Это ни с чем не сравнимое ощущение! Я читаю: «А от вышек дальних вдоль зоны хо-го сколько топать!..» Поднимаю руку, и она точно указывает на реальную вышку, на которой еще недавно стояли надзиратели и на которую смотрели политзаключенные. А сейчас Филиппенко читает на сцене в зоне Солженицына! Вот какие «сцепления»!
- Театр политический и театр реальный сомкнулись...
- Я предполагал такую ситуацию. И ради этого ощущения дважды ездил в Пермь. В Москве спектакль идет в театре «Практика». В финальной сцене, когда прожектор подсвечивает карту ГУЛАГа, я выхожу в зал и вместе со зрителями смотрю на карту. Никогда не требую и не прошу, но всегда вижу, что зрительный зал встает, как при минуте молчания.
- На ваших спектаклях много молодежи. Как она реагирует?

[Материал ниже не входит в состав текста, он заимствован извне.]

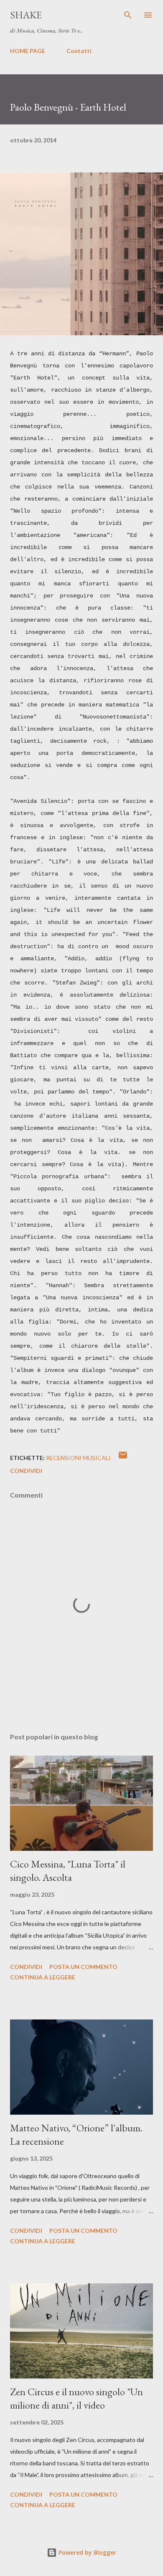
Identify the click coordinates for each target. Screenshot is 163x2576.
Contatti (79, 50)
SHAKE (26, 14)
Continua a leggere (42, 1977)
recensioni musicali (78, 1457)
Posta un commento (83, 1966)
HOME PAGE (27, 50)
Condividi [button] (26, 1470)
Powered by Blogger (86, 2552)
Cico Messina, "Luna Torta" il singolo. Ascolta (67, 1870)
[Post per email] (123, 1457)
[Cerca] (128, 15)
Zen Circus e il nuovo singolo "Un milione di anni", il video (76, 2398)
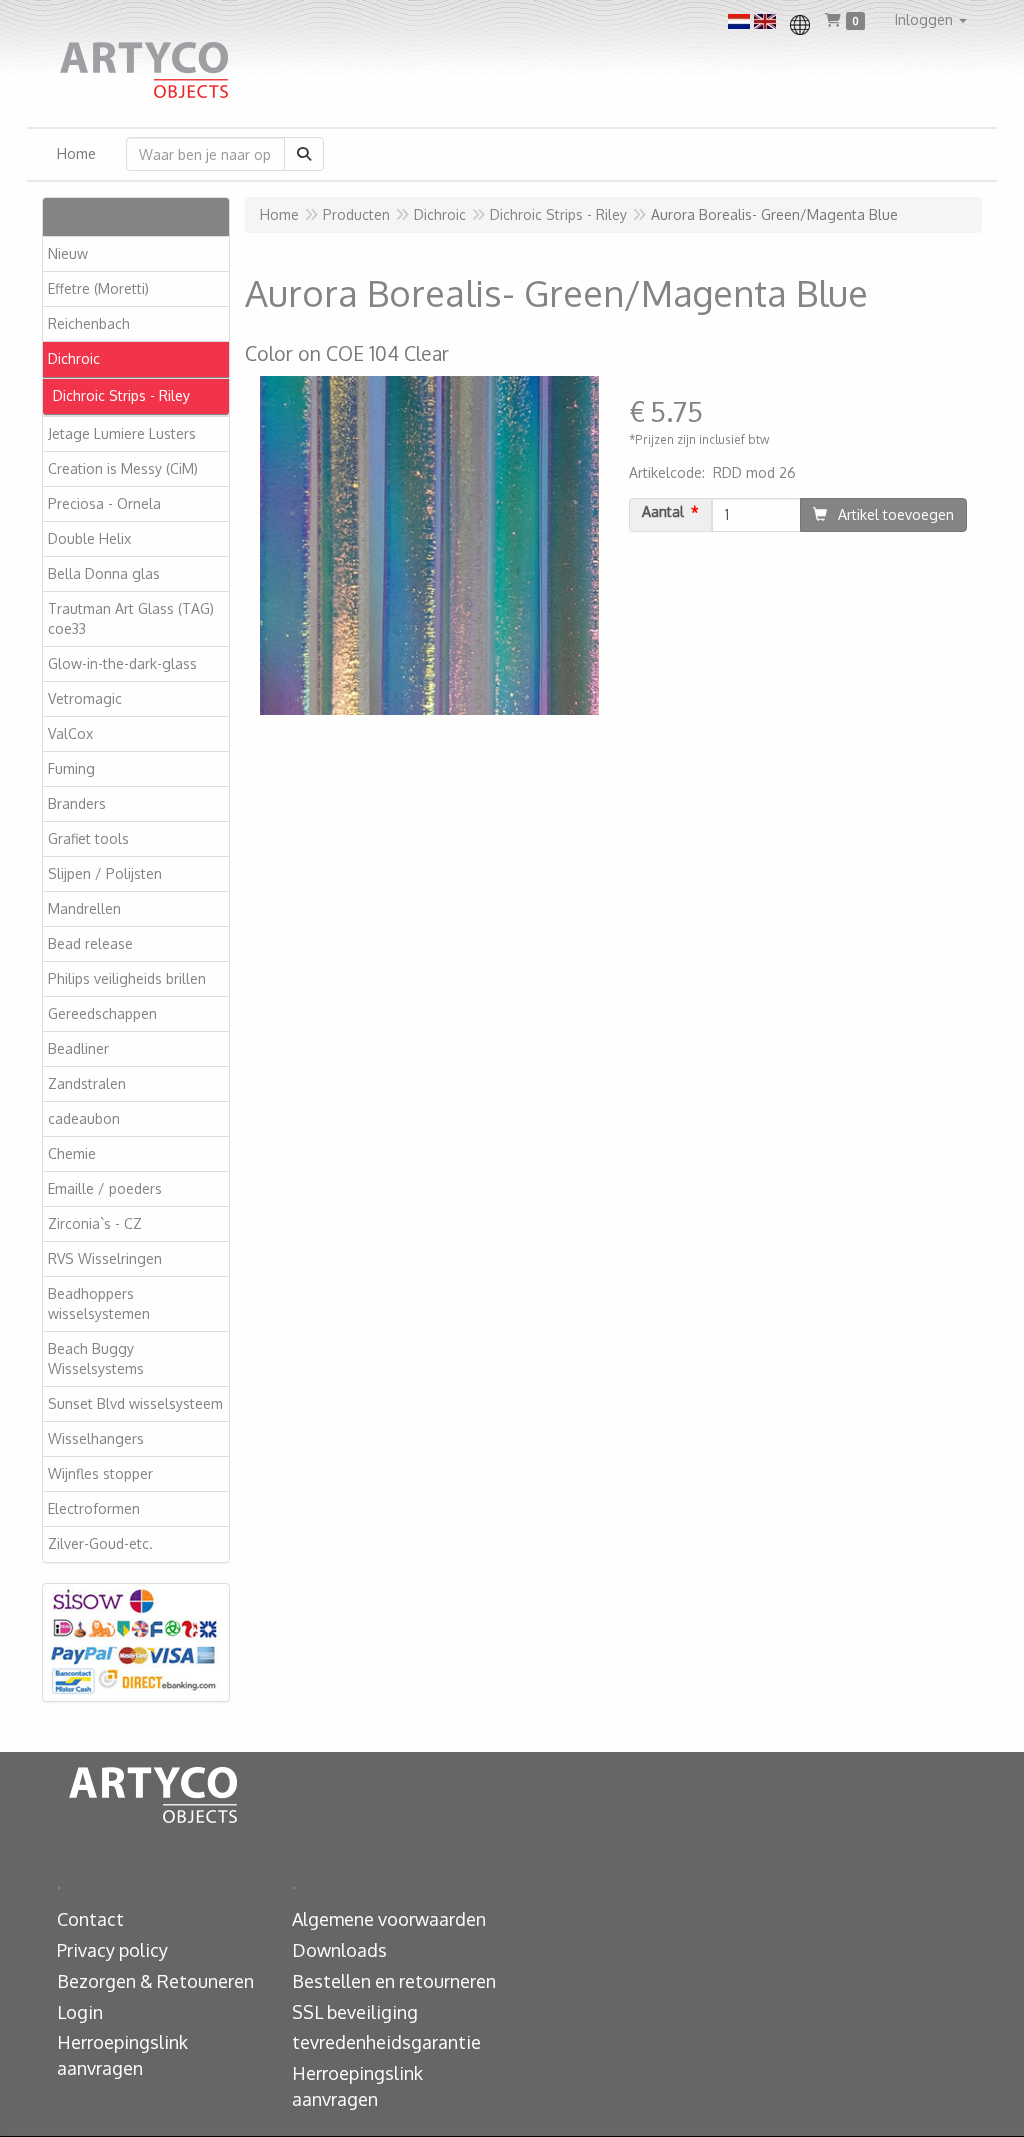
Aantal (663, 512)
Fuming (71, 768)
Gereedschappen (102, 1013)
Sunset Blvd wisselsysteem (135, 1403)
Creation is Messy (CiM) (123, 468)
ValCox (70, 733)
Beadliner (78, 1048)
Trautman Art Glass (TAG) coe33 (131, 618)
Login (80, 2012)
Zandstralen (87, 1083)
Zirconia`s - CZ (95, 1223)
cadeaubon (84, 1118)
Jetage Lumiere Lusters (122, 433)
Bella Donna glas (104, 573)
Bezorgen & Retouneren (155, 1981)
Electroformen (94, 1508)
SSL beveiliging (355, 2012)
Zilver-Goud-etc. (100, 1543)
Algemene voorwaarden (389, 1919)
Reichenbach (89, 323)
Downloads (339, 1950)
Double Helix (89, 538)
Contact (90, 1919)
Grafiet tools (88, 838)
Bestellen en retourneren (394, 1981)
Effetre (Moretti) (98, 288)
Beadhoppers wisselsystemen (99, 1303)
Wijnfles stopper (100, 1473)
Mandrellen (84, 908)
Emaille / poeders (105, 1188)
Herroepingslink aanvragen (122, 2055)
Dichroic (74, 358)
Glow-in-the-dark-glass (122, 663)
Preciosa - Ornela (104, 503)
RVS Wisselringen (105, 1258)
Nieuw (68, 253)
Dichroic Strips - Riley (121, 395)
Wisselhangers (96, 1438)
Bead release (90, 943)
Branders (77, 803)
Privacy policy (112, 1950)
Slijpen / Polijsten (105, 873)
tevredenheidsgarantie (386, 2042)
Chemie (72, 1153)
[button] (931, 20)
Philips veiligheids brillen (127, 978)
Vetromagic (85, 698)
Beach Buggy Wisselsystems (96, 1358)
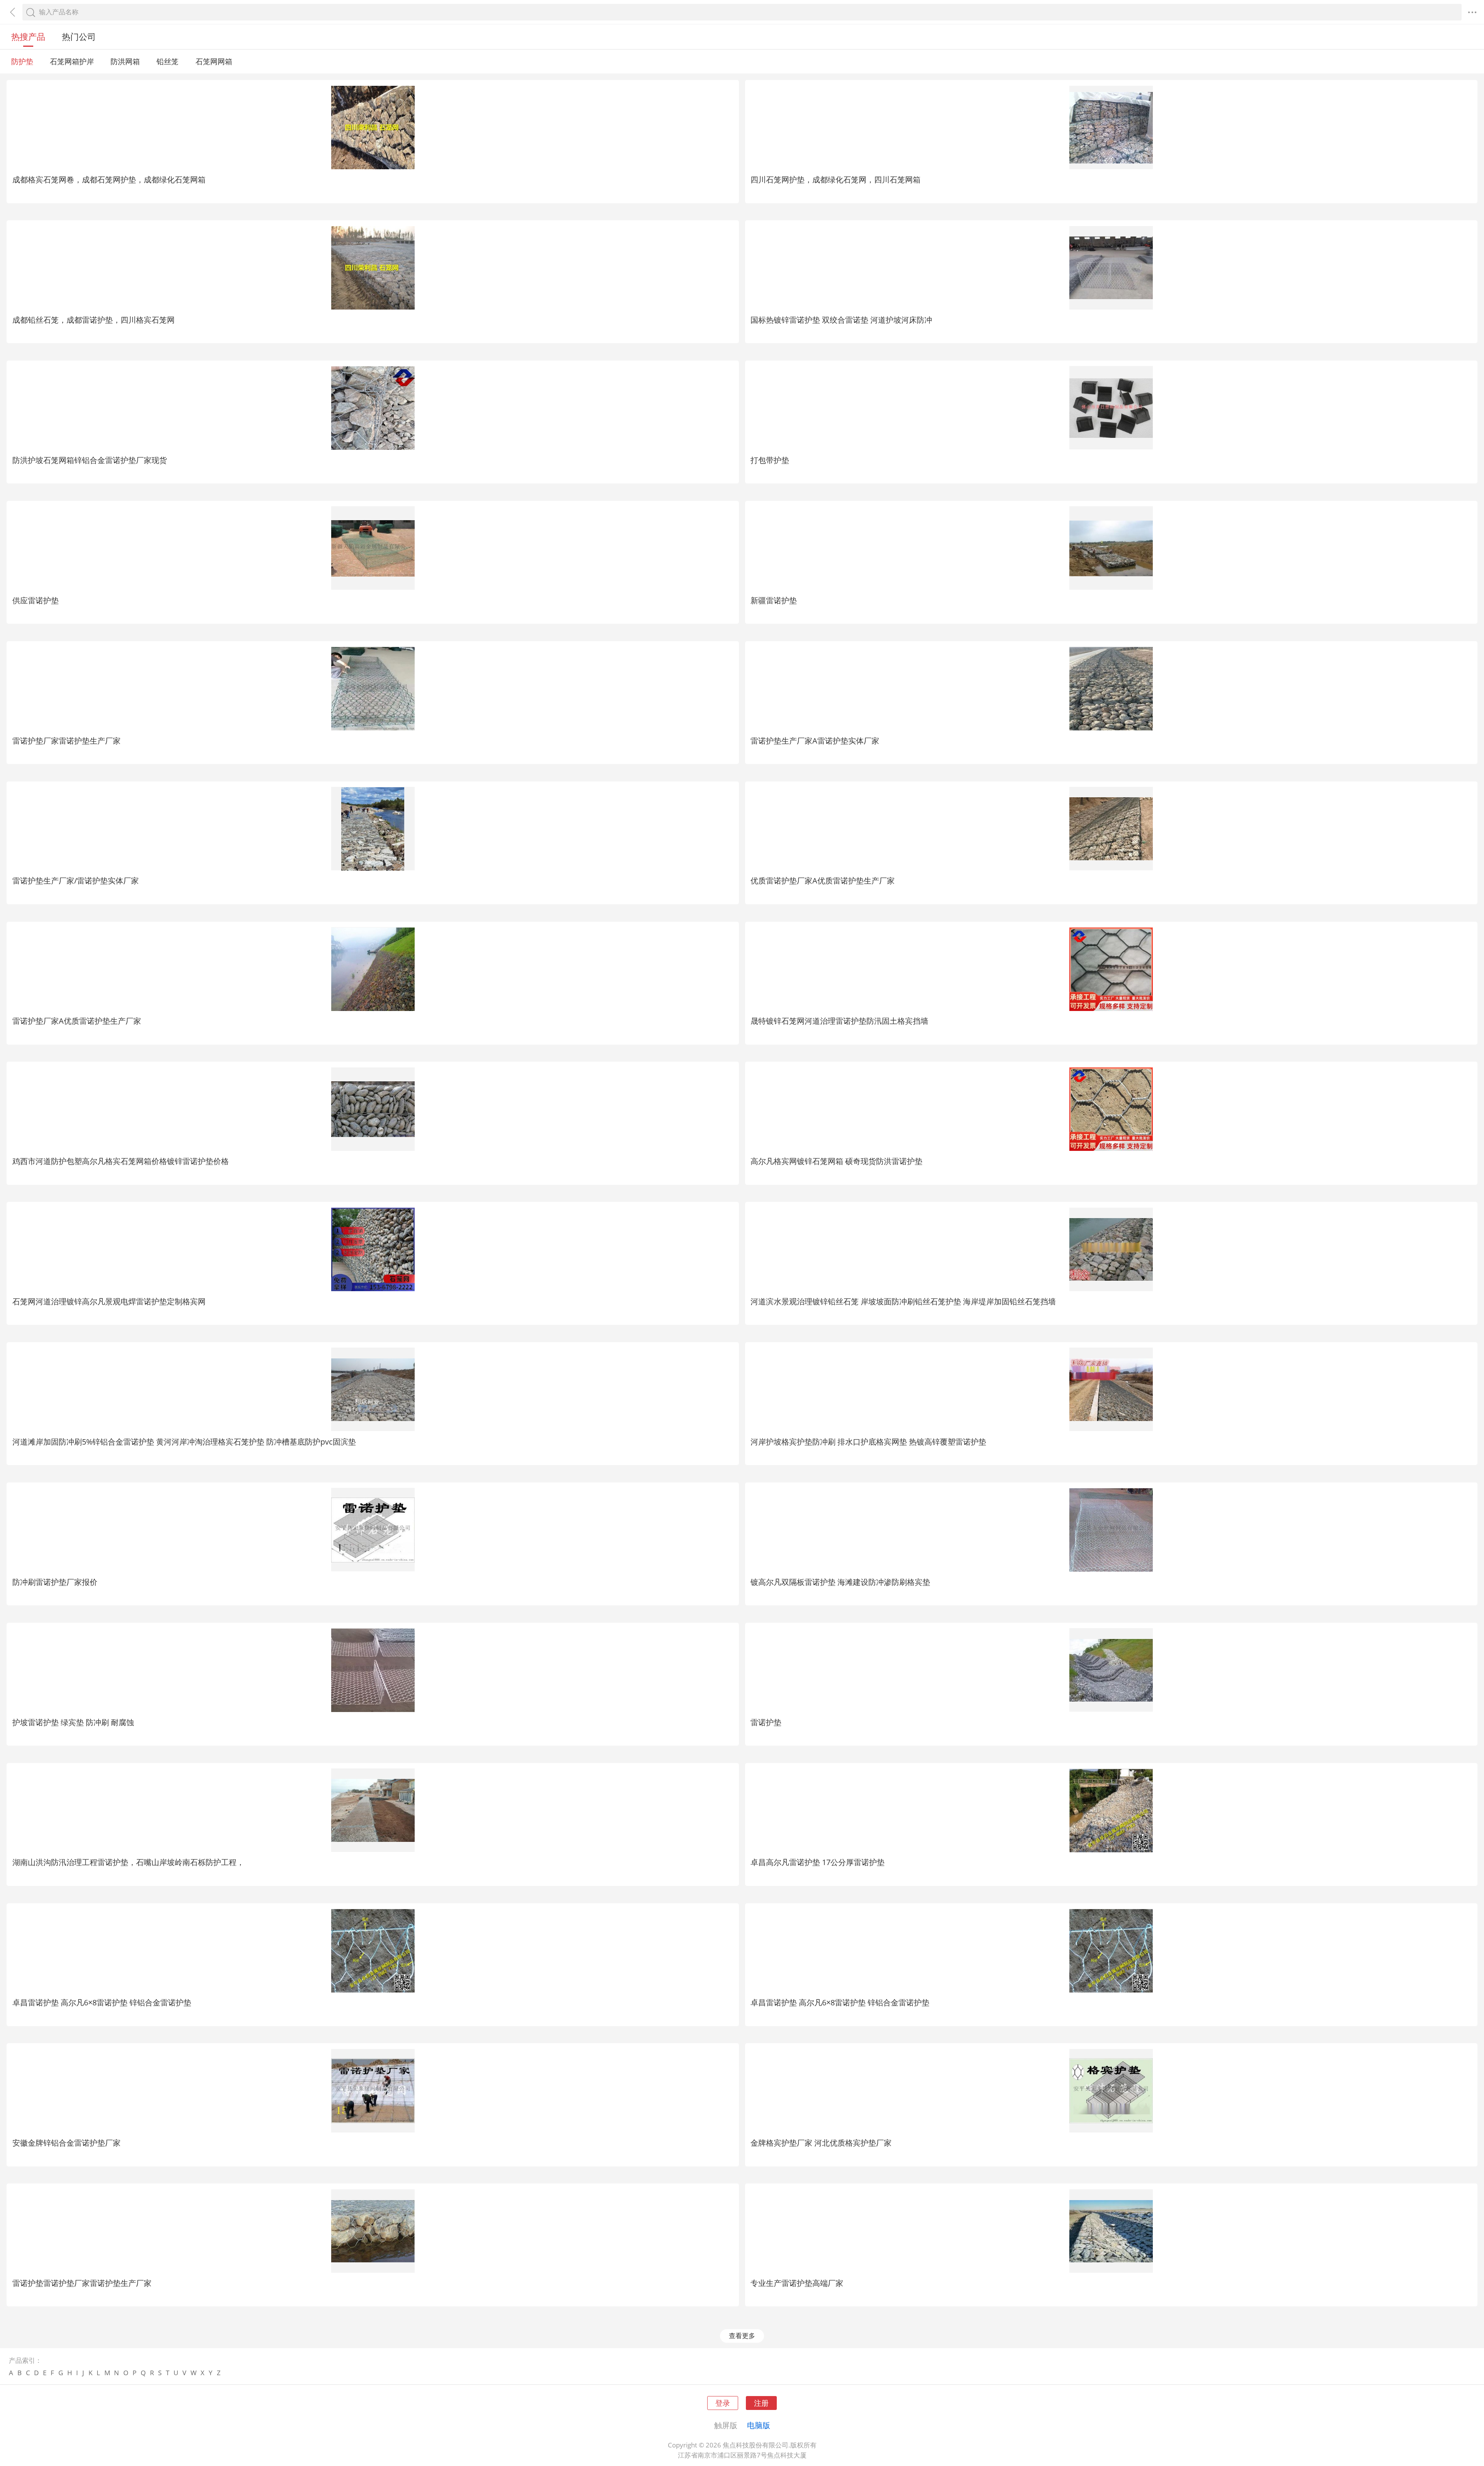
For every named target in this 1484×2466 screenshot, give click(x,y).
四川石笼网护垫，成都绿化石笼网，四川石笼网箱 (836, 179)
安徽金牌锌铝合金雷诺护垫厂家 (66, 2142)
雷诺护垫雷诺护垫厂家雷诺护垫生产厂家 (81, 2282)
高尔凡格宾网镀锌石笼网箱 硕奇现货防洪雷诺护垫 (836, 1161)
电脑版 (758, 2425)
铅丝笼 (168, 61)
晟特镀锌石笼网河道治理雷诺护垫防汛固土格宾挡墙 (839, 1020)
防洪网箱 (125, 61)
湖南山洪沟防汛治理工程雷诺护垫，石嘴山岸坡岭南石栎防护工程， (128, 1862)
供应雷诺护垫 (35, 600)
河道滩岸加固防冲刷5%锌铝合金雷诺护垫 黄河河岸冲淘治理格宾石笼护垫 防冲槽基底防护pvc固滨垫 (184, 1441)
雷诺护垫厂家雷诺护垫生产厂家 (66, 740)
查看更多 (742, 2335)
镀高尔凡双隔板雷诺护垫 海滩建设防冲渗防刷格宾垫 (840, 1581)
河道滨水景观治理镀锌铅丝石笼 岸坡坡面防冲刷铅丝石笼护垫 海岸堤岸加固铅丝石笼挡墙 (903, 1301)
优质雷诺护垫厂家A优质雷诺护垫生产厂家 (823, 880)
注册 (761, 2403)
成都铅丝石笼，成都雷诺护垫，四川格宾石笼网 (93, 319)
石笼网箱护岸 (72, 61)
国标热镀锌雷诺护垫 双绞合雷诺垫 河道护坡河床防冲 (841, 319)
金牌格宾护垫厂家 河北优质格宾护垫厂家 (821, 2142)
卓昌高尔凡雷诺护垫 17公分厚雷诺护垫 (818, 1862)
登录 (722, 2403)
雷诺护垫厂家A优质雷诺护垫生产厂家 (76, 1020)
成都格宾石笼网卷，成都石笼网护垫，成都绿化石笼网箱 (109, 179)
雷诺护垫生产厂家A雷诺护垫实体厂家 (815, 740)
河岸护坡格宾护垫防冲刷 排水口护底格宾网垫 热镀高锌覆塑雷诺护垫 (868, 1441)
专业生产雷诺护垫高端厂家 (797, 2282)
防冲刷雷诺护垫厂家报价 (54, 1581)
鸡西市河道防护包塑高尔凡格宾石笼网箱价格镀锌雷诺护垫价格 (120, 1161)
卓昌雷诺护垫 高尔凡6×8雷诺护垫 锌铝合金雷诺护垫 (101, 2002)
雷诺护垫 (766, 1722)
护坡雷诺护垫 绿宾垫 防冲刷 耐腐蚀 (73, 1722)
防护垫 (22, 61)
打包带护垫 (770, 459)
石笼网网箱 (214, 61)
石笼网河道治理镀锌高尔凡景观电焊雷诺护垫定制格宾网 (109, 1301)
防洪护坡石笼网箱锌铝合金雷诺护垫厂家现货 (89, 459)
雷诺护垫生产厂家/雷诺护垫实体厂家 (75, 880)
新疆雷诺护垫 (774, 600)
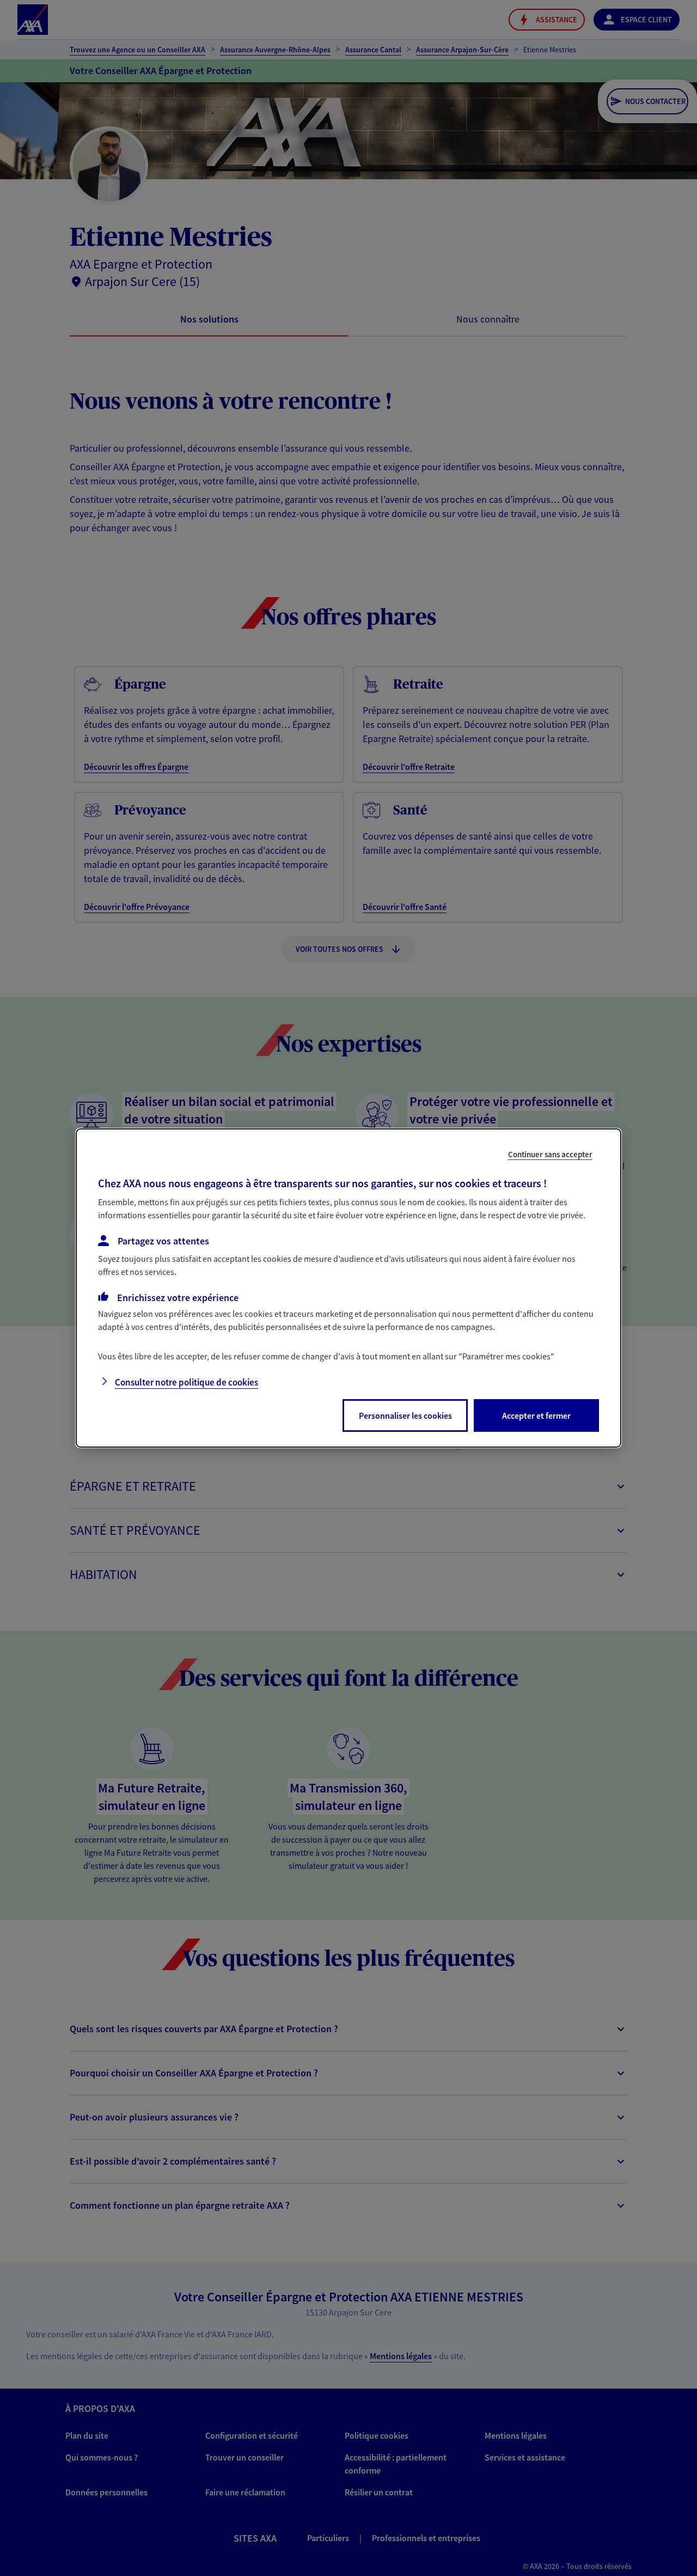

- Я специально спрашивал у моего хорошего знакомого (он привел жену и дочь). Дочь потом говорила: «А не все так, как бабушка с дедушкой рассказывали». Мой товарищ пояснил: родители его дожили до наших дней, и сталинский террор их, к счастью, не коснулся. Но главное, что потрясло его дочку, - когда к карте ГУЛАГа я положил цветы, которые подарили зрители. Дочка ему сказала, что это был самый сильный эмоциональный момент, как будто это цветы ото всех, кто находился в зале. С одной стороны, как дань памяти. А с другой - как просьба простить, если сможете... И, помолчав, еще добавила: «Жить сегодня невозможно без того, чтобы не знать, как тогда было».
Иногда после спектакля я читаю еще из Солженицына: «Через робость нашу пусть каждый выберет - остается ли он сознательным слугой жизни или пришла ему пора отряхнуться честным человеком, достойным уважения и детей своих, и современников!»